## PROBLEM TO SOLVE
Quote exactly, and only, the lines of the material below from the line with "You are a computer-use agent. 557x501 pixels." through the line with "Task: Click the last".

═══ INFORMATION PROVIDED

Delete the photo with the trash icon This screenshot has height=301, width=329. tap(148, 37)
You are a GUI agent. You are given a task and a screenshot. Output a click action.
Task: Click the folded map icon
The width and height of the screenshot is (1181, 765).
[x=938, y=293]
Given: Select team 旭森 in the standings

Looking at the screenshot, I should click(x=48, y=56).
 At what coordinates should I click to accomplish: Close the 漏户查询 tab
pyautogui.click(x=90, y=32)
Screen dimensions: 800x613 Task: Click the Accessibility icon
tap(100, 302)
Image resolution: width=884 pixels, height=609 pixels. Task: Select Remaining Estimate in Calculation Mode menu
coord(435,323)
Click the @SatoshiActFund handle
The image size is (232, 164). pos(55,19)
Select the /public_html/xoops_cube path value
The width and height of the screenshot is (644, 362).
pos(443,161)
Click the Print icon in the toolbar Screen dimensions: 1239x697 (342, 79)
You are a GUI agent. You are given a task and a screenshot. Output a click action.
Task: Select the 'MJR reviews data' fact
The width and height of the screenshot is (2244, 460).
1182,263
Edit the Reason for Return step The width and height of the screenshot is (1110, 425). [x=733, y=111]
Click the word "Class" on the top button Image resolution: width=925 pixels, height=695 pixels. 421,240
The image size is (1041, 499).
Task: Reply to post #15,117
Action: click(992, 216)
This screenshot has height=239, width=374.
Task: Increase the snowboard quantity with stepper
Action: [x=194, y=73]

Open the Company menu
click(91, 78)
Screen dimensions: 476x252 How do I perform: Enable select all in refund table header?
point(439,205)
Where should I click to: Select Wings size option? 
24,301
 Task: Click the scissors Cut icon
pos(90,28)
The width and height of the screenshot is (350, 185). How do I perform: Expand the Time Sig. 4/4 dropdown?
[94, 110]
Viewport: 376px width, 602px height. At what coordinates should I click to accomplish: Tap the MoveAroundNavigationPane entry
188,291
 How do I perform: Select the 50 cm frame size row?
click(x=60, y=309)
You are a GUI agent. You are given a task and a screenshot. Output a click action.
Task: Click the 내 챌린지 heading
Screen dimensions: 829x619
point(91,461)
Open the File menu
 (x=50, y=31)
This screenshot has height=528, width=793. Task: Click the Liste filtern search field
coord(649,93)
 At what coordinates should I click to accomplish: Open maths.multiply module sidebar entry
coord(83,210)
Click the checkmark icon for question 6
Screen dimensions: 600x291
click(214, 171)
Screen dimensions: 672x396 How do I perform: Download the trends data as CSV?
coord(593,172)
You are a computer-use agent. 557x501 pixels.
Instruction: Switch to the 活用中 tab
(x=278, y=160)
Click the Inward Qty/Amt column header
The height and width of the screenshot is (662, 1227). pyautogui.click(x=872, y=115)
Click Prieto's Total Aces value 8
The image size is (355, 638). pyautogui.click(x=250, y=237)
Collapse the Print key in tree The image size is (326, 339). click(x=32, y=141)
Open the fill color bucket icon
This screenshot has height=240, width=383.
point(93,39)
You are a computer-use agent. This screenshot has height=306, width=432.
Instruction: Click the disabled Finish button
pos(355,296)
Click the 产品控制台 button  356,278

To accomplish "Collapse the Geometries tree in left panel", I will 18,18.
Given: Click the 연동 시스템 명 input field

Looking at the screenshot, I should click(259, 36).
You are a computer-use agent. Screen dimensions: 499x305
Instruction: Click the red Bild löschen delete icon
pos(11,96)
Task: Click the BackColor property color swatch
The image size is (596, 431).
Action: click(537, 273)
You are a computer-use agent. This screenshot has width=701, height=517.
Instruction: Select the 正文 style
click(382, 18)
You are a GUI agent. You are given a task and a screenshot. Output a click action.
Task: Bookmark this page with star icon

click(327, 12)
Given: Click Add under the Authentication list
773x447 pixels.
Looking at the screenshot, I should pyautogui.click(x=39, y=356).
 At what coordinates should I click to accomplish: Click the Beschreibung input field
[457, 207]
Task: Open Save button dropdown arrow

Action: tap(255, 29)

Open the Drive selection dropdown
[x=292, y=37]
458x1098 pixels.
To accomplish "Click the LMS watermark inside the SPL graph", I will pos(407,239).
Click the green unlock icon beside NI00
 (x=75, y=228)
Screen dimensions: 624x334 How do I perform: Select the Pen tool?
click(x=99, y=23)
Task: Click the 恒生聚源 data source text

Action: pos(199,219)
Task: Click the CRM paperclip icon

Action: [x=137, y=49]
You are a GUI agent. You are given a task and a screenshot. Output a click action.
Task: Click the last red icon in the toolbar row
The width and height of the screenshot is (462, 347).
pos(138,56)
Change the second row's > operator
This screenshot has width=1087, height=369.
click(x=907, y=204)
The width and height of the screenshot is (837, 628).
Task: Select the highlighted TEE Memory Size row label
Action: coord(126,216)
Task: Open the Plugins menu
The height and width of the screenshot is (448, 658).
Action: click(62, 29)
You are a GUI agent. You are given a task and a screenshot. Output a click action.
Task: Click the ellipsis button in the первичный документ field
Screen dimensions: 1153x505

══════

## OUTPUT
You are a computer-use agent. 557x501 pixels.
Instruction: Switch to the 活用中 tab
(x=278, y=160)
Click the Inward Qty/Amt column header
The height and width of the screenshot is (662, 1227). pyautogui.click(x=872, y=115)
Click Prieto's Total Aces value 8
The image size is (355, 638). pyautogui.click(x=250, y=237)
Collapse the Print key in tree The image size is (326, 339). click(x=32, y=141)
Open the fill color bucket icon
This screenshot has height=240, width=383.
point(93,39)
You are a computer-use agent. This screenshot has height=306, width=432.
Instruction: Click the disabled Finish button
pos(355,296)
Click the 产品控制台 button  356,278

To accomplish "Collapse the Geometries tree in left panel", I will 18,18.
Given: Click the 연동 시스템 명 input field

Looking at the screenshot, I should click(259, 36).
You are a computer-use agent. Screen dimensions: 499x305
Instruction: Click the red Bild löschen delete icon
pos(11,96)
Task: Click the BackColor property color swatch
The image size is (596, 431).
Action: click(537, 273)
You are a computer-use agent. This screenshot has width=701, height=517.
Instruction: Select the 正文 style
click(382, 18)
You are a GUI agent. You are given a task and a screenshot. Output a click action.
Task: Bookmark this page with star icon

click(327, 12)
Given: Click Add under the Authentication list
773x447 pixels.
Looking at the screenshot, I should pyautogui.click(x=39, y=356).
 At what coordinates should I click to accomplish: Click the Beschreibung input field
[457, 207]
Task: Open Save button dropdown arrow

Action: tap(255, 29)

Open the Drive selection dropdown
[x=292, y=37]
458x1098 pixels.
To accomplish "Click the LMS watermark inside the SPL graph", I will pos(407,239).
Click the green unlock icon beside NI00
 (x=75, y=228)
Screen dimensions: 624x334 How do I perform: Select the Pen tool?
click(x=99, y=23)
Task: Click the 恒生聚源 data source text

Action: pos(199,219)
Task: Click the CRM paperclip icon

Action: [x=137, y=49]
You are a GUI agent. You are given a task and a screenshot. Output a click action.
Task: Click the last red icon in the toolbar row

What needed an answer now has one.